Work order> Search the data for the string "comment" and copy each line where it turns up.

Source information>

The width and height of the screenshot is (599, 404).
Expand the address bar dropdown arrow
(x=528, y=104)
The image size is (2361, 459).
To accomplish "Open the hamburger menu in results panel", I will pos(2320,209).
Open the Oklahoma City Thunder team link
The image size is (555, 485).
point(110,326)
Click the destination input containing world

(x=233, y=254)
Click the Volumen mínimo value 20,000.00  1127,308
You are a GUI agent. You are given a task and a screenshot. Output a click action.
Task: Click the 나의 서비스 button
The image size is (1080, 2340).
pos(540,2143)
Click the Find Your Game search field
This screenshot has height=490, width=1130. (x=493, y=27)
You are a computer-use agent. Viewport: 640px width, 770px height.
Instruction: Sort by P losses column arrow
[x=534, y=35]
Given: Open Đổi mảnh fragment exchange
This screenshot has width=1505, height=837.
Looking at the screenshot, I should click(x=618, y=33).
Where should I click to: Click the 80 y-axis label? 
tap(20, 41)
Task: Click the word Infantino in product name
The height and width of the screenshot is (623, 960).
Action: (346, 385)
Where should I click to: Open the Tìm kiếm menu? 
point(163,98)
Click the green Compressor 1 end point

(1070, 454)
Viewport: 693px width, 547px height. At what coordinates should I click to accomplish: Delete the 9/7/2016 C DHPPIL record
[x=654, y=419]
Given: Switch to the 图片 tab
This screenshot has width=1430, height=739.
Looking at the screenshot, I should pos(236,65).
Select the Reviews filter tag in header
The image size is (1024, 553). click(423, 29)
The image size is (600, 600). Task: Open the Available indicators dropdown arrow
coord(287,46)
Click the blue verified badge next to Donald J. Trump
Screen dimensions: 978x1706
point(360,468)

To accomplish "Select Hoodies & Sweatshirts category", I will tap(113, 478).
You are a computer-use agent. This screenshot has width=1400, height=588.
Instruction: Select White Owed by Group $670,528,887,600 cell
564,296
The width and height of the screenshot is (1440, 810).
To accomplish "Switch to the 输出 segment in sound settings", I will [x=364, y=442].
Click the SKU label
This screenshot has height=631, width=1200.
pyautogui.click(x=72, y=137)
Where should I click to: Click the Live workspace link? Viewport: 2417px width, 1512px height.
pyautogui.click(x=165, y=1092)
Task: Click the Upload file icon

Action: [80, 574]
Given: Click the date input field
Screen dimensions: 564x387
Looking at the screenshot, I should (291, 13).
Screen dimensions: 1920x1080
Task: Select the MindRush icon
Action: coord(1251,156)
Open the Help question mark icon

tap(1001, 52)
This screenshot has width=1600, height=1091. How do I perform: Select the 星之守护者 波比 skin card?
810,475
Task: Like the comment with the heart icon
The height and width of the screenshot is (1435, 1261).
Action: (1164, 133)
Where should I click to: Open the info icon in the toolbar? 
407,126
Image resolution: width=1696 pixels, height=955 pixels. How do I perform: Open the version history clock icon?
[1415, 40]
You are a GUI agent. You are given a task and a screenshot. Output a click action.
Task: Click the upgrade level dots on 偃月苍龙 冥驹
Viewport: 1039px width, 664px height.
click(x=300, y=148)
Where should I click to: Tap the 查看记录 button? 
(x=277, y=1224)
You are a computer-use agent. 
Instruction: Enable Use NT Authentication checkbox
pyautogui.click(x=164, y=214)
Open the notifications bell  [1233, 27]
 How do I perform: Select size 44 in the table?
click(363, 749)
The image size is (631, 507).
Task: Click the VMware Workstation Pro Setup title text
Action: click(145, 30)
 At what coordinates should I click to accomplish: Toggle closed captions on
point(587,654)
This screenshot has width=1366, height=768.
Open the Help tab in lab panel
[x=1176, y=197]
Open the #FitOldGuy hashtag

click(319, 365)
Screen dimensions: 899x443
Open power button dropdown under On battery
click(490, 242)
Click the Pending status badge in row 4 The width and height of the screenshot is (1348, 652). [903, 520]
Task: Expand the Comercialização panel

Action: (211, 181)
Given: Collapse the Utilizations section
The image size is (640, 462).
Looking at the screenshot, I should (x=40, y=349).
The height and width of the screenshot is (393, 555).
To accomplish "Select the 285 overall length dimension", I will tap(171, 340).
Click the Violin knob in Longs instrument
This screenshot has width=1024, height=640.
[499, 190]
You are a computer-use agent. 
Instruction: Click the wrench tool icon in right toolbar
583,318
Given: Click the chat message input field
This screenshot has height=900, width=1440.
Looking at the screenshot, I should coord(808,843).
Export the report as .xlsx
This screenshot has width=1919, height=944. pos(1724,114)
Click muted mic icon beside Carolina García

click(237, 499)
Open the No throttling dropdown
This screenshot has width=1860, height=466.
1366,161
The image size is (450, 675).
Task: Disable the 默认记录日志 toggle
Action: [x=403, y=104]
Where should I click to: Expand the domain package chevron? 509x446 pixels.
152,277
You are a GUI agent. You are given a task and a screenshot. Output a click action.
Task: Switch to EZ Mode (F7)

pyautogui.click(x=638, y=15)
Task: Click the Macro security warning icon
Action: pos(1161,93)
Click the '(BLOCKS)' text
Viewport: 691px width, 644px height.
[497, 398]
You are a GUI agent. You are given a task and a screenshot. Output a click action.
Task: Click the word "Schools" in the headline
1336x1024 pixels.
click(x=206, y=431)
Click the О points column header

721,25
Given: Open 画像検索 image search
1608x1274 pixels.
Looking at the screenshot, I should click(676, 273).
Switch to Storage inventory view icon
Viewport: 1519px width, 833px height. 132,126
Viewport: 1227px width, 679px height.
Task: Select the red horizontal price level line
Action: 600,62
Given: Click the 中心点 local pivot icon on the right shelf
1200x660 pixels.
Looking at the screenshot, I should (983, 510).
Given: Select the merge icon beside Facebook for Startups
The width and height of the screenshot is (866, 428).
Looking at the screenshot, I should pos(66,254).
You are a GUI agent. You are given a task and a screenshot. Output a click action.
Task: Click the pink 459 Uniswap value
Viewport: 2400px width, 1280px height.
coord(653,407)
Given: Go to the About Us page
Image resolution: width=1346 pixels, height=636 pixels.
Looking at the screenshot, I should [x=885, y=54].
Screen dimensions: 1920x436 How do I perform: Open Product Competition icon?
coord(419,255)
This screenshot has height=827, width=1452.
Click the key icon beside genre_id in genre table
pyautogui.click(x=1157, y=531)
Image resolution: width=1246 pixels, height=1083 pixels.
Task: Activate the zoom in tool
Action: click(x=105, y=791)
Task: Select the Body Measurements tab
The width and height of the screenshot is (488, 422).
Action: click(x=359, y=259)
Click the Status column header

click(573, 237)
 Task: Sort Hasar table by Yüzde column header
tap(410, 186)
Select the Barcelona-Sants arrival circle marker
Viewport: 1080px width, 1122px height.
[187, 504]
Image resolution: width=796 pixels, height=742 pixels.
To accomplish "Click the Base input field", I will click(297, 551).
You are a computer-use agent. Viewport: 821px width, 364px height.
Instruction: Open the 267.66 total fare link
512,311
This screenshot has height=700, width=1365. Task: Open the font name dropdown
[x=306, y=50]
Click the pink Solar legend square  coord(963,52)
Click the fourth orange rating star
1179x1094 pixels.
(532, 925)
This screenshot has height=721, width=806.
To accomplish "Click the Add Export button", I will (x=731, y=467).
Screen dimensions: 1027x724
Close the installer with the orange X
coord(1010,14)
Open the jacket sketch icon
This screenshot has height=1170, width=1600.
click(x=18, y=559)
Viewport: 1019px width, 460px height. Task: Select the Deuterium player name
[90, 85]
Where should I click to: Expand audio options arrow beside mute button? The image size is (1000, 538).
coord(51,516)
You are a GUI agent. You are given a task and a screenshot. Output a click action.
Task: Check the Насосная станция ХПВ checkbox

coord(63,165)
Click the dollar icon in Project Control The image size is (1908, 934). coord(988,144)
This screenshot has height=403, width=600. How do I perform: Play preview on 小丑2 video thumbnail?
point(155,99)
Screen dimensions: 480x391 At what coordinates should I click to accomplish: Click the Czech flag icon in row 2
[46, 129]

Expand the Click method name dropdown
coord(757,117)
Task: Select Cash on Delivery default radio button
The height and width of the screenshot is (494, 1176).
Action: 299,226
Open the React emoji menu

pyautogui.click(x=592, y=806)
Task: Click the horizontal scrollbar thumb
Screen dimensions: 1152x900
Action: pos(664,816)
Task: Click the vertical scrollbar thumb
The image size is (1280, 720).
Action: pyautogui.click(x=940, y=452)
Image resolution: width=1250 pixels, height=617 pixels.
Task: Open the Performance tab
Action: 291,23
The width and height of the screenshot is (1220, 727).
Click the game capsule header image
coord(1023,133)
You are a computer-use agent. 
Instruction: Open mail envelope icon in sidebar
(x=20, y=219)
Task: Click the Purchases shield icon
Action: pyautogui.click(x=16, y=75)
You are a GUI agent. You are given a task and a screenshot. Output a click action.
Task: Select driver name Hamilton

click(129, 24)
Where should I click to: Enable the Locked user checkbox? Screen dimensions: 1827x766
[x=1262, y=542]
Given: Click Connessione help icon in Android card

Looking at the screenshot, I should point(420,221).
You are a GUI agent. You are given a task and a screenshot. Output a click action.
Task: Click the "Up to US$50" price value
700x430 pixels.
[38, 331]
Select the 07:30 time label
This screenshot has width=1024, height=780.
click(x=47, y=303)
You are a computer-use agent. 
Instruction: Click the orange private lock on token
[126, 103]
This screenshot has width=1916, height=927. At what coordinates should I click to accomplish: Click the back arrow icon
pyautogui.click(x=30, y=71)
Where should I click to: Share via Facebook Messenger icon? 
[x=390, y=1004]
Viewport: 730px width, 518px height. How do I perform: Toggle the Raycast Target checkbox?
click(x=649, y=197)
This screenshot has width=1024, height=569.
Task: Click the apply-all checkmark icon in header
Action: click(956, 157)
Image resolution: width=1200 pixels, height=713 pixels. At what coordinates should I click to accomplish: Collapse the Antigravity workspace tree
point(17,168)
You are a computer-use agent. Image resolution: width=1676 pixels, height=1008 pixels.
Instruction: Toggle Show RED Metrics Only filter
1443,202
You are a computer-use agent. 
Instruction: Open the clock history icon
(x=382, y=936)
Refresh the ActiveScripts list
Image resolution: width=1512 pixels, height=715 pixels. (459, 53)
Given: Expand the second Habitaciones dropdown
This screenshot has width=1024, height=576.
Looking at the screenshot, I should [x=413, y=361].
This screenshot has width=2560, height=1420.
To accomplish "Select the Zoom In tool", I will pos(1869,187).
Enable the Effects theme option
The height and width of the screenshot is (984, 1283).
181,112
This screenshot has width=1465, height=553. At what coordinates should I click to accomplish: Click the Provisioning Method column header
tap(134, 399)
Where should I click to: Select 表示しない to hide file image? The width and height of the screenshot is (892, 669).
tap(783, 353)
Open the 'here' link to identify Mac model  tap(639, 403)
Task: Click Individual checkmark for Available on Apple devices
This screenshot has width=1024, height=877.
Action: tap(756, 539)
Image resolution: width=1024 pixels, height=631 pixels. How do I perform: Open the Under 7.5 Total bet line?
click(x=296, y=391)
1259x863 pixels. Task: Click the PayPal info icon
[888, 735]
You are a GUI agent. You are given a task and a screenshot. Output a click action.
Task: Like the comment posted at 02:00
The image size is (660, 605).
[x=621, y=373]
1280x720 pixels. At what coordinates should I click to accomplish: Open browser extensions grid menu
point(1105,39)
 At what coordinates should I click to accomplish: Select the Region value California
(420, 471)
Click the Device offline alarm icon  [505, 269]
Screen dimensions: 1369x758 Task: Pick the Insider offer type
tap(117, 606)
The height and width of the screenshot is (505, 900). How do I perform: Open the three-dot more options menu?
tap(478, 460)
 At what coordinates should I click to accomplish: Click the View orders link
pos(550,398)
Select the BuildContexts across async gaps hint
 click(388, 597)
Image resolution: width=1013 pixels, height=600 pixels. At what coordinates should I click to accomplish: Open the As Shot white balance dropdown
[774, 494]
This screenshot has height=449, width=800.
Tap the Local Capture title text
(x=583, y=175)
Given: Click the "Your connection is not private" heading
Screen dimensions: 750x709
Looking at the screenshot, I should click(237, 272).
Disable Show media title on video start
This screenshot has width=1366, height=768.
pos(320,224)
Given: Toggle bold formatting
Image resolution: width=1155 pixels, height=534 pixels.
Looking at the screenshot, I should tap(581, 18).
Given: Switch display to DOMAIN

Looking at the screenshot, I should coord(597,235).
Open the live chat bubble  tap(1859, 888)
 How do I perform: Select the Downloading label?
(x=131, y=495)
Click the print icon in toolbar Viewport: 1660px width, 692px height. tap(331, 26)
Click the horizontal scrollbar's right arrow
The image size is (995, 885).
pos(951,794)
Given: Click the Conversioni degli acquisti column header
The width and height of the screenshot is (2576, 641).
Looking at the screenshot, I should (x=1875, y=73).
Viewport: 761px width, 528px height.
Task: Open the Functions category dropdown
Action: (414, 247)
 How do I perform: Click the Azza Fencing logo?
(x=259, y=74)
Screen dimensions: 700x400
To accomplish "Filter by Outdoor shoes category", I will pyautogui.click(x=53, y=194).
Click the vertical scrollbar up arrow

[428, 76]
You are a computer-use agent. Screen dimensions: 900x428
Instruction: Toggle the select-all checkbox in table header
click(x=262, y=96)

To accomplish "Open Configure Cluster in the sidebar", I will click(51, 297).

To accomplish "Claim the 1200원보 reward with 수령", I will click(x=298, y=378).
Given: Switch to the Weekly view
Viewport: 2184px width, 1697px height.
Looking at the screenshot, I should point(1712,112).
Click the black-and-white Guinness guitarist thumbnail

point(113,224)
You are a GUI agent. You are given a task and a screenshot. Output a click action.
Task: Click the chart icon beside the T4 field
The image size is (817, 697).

Result below>
Task: Like the comment with the heart icon
Task: Like the comment posted at 02:00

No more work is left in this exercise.